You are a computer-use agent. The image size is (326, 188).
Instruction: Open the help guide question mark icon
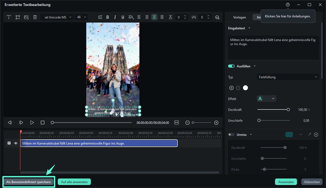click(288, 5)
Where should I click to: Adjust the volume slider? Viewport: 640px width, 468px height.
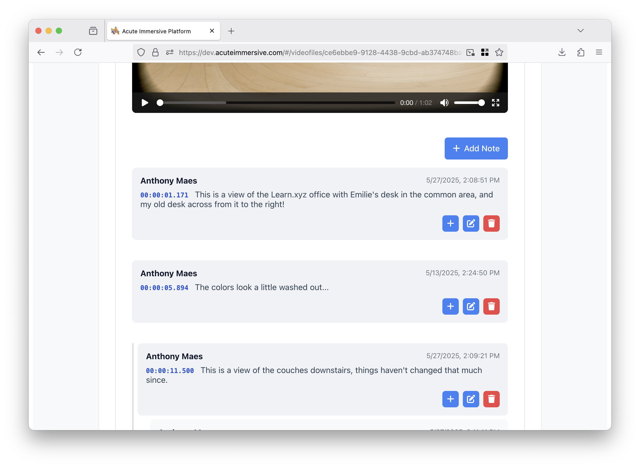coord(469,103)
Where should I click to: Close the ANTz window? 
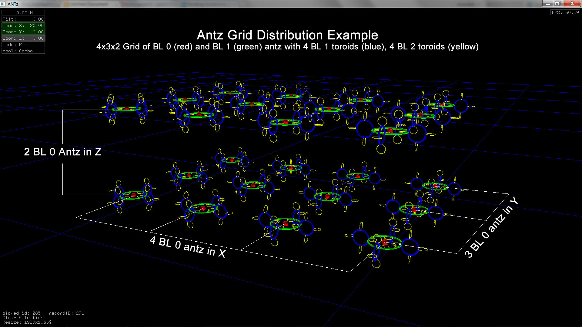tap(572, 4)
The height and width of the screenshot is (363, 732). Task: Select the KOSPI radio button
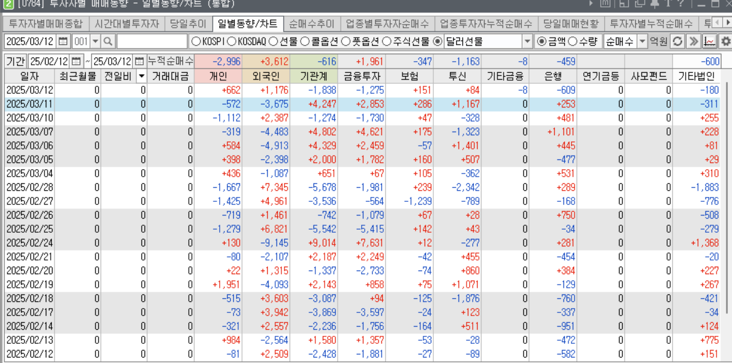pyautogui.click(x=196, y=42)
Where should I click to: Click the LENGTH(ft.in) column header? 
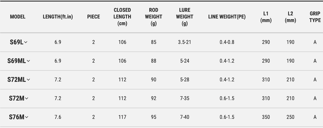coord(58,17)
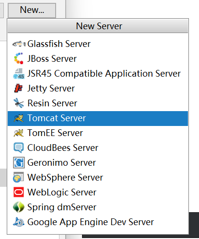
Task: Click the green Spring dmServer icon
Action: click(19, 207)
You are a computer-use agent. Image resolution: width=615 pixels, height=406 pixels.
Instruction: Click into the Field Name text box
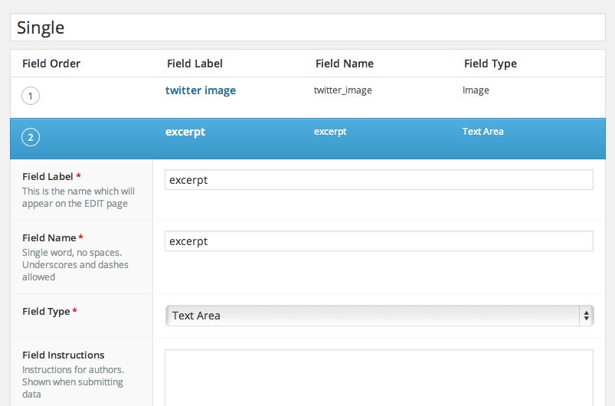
----
▶ _Exercise_
Please turn the lines above into a numbered list, starting with the line that contains "Where should I click to: Adjust" and ending with the last line, both included. Leave out blank lines and the pictures.

▶ _Solution for this exercise_
1. Where should I click to: Adjust the volume slider? Viewport: 640px width, 468px height.
2. coord(469,103)
3. Where should I click to: Close the ANTz window? 
4. tap(572, 4)
5. The height and width of the screenshot is (363, 732). Task: Select the KOSPI radio button
6. pyautogui.click(x=196, y=42)
7. Where should I click to: Click the LENGTH(ft.in) column header? 
8. coord(58,17)
9. Task: Click the green Spring dmServer icon
10. Action: click(19, 207)
11. You are a computer-use agent. Image resolution: width=615 pixels, height=406 pixels.
12. Instruction: Click into the Field Name text box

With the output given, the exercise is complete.